On the other hand I think it's necessary to add the check in both server and the client sides. What do you think?

As I mentioned above, it's a non-spec attribute, so there's no guarantee that an email will be provided.

If you want to pursue it on the server-side, the fix would go in the create_user() and update_user() methods of the identity Manager class.

Regarding the regular expression, it failed on the second valid email address I gave it (<email address hidden>). If jsonschema is sufficiently capable, go ahead and use that. jsonschema is already required via global requirements [1] as:

  jsonschema>=1.3.0,!=1.4.0

[1]: https://github.com/openstack/requirements/blob/master/global-requirements.txt

You can find several examples to test email validation algorithms against on wikipedia:

  http://en.wikipedia.org/wiki/Email_address#Examples

Fix proposed to branch: master
Review: https://review.openstack.org/46041

Hi Dolph,

I have added the validation by using the jsonschema though jsonschema does not satisfy all the examples in the wikipedia you suggested. IMO it's not bad to use jsonschema since it is provided in keystone.

Hi,

Joining the discussion.

After doing some research, maybe a better idea is just to check points and @ using "/.+@.+\..+/i", since jsonschema just checks if the provided string contains @, doesn't make sense to import the whole library (as pointed by the comments in the patch).

What do you think?

I have a patch up in Keystone that will help with this if you're still going for the jsonschema route.

https://review.openstack.org/#/c/86483/23/keystone/common/validation/parameter_types.py

I am working on implementing validation on the Keystone APIs as I go, and I haven't gotten to the Identity API yet. Actually implementing this on the Identity API would look similar to:

https://review.openstack.org/#/c/86484/

For more information, I've detailed this work in a keystone-spec:

https://github.com/openstack/keystone-specs/blob/master/specs/juno/keystone-api-validation.rst

Fix proposed to branch: master
Review: https://review.openstack.org/132122

Unassigned due to lack of activity.

marked this as invalid for keystoneclient since the server should respond with validation.
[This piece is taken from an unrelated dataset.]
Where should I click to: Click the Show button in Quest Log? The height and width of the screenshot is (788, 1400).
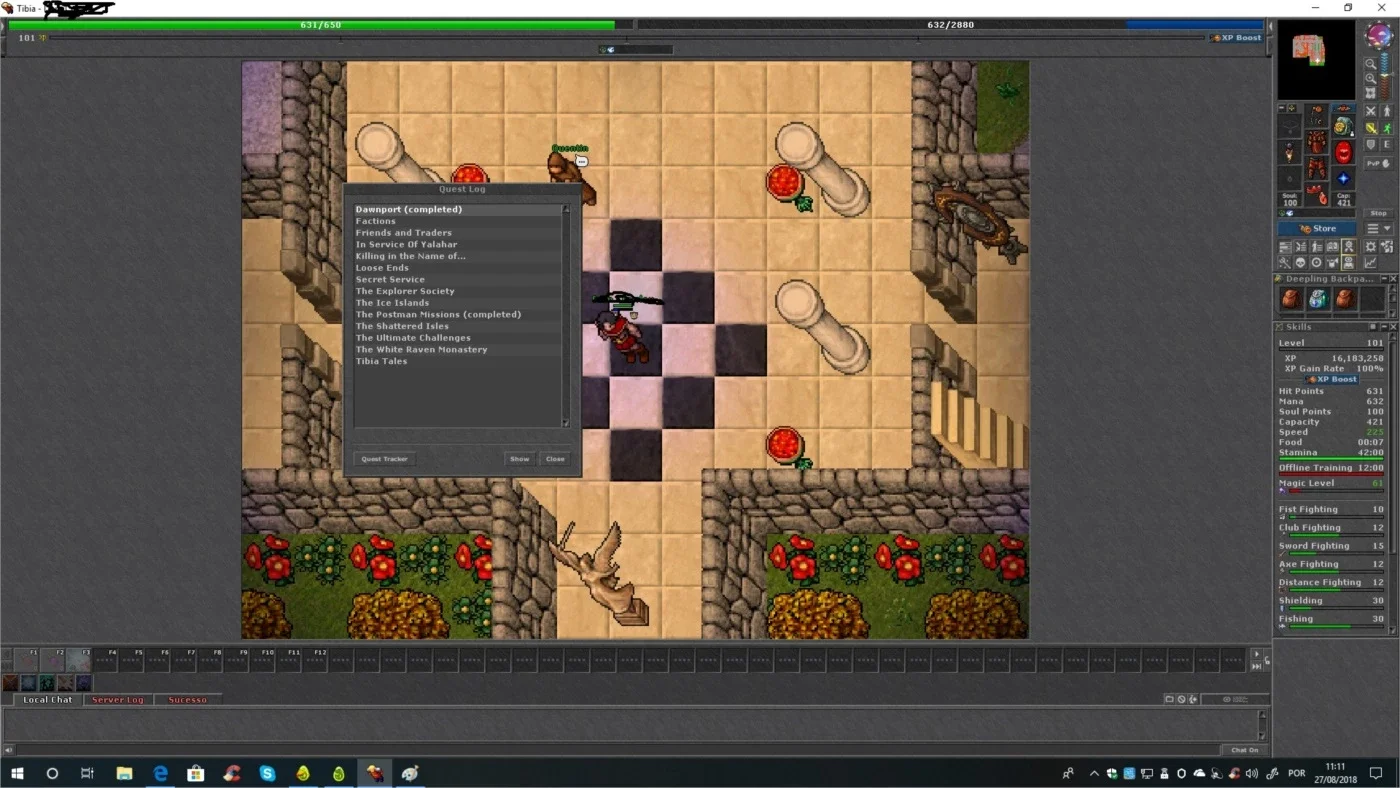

this can be completed by extending the current json schema for user create and update: https://github.com/openstack/keystone/blob/master/keystone/identity/schema.py#L24-L33

this should be for V3 only.

I agree with the concern that since email is not a supported attribute (for storage) in the server (we had that debate), it would seem strange to add code in the server for validation. Seems to me there are two scenarios:

1) If it is being stored in Keystone as an extra, then keystone shouldn't know or care about the format - the client has to do this
2) If the user entities are backed by LDAP, then Keystone is just a pass through - and the LDAP store should reject invalid email entries (assuming you are operating R/W mode).

We can enforce this at the client level then, openstackclient would be a nice spot to improve

UNless email becomes a top-level attribute this is not something we will validate. Validate in the client or make it a top-level attribute.